The feds said 44,000 transgender state residents are harmed by the law.

 

Mary Emily O'Hara

Tech

Posted on Jul 6, 2016   Updated on May 26, 2021, 12:13 pm CDT

Late Tuesday, the U.S. Department of Justice filed a 70-page brief in its lawsuit against North Carolina, asking a judge to issue an immediate injunction that would block controversial anti-LGBT law House Bill 2 until it can be overturned.

North Carolina’s H.B. 2 has become the most high-profile representation of a slew of so-called “bathroom bills” flooding state legislatures.
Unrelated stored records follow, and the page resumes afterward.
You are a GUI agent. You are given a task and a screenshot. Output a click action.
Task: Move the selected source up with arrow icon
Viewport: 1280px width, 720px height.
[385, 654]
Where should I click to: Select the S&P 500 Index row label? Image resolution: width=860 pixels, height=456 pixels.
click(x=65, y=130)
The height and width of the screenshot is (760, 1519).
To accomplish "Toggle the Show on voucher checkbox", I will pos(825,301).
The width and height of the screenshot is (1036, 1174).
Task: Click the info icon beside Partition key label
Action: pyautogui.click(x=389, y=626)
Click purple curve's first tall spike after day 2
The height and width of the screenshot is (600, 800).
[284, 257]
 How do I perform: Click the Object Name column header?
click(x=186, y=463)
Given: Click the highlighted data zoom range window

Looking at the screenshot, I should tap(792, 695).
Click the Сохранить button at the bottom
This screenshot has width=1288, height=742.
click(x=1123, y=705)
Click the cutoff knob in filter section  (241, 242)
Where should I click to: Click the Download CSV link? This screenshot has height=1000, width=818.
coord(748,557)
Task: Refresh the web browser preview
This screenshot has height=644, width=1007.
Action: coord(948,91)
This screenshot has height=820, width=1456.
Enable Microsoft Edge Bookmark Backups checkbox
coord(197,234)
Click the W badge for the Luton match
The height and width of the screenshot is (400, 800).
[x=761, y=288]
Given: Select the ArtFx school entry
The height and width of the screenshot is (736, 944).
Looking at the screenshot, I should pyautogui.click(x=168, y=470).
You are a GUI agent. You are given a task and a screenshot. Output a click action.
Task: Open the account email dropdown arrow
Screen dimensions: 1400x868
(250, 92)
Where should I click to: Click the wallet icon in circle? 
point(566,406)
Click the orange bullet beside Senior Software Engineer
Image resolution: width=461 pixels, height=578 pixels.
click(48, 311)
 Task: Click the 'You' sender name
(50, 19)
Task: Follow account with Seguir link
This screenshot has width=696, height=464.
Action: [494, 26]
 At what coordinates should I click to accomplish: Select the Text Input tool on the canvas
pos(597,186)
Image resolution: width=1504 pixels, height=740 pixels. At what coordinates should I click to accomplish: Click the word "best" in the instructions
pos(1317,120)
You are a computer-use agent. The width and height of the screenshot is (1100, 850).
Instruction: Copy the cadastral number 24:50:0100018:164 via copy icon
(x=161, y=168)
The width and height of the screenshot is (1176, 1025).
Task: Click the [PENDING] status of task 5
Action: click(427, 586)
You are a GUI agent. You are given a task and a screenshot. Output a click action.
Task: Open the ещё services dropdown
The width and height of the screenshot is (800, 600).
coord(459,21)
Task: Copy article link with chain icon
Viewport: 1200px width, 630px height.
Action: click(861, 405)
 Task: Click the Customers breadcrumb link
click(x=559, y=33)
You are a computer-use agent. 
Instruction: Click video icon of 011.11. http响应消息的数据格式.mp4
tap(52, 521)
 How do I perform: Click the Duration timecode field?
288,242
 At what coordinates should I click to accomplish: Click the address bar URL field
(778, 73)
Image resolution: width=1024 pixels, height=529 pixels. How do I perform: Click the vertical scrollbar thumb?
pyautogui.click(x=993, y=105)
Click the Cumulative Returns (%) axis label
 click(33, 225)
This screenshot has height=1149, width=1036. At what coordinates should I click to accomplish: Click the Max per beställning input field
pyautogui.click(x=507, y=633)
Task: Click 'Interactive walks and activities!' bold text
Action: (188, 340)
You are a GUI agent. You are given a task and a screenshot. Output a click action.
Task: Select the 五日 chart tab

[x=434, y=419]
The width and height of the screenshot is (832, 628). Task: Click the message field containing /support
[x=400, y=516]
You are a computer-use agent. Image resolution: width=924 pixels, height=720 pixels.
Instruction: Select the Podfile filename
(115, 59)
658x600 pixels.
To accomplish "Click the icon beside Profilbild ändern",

Like many similar state policies, H.B. 2 bars transgender residents from using restrooms, changing rooms, showers, and other semi-private facilities that correspond to their gender. 

The bill also contained hidden provisions that banned North Carolina cities and towns from raising their local minimum wage for workers.

H.B. 2 first caused controversy when it was passed in a special overnight March session, rolling back local ordinances banning anti-LGBT discrimination. 

In May, the DOJ filed a lawsuit against the state just hours after North Carolina sued the Justice Department. The week of dueling lawsuits culminated in an impassioned speech on transgender rights delivered by U.S. Attorney General Loretta Lynch and Vanita Gupta, head of the department’s Civil Rights Division.

Tuesday’s brief was the first major filing in the lawsuit designed to shut down H.B.2, and it sought a preliminary injunction specifically to keep the law’s bathroom restrictions from being implemented. According to the brief, the bathroom ban constitutes sex discrimination in violation of Title IX, the Civil Rights Act of 1964, and the Violence Against Women Act (VAWA). It also called H.B. 2 a “solution to a nonexistent problem.”

“As the record shows, transgender people in North Carolina have long used bathrooms consistent with their gender identity in private facilities and, before H.B. 2, in public facilities, without precipitating criminal conduct or widespread complaints about the invasion of privacy. H.B. 2 is not merely a solution to a non-existent problem; it is state-sanctioned discrimination that is inflicting immediate and significant harm on transgender individuals.”

Throughout the document, the DOJ repeatedly asserted that it was likely to win its case against North Carolina based on previous court decisions and codified definitions of sex discrimination.

Last Friday, the state of North Carolina issued amendments to H.B. 2 in an apparent effort to save the 2017 NBA All-Star Game, which the league threatened to pull from the city of Charlotte if the law was not repealed.

The amended law was roundly criticized by LGBT advocates who noted that the only change to the bathroom ban was that transgender residents would have to register with the state for permission to use restrooms—and only then if they could procure a birth certificate with an amended gender marker, which can be difficult to acquire.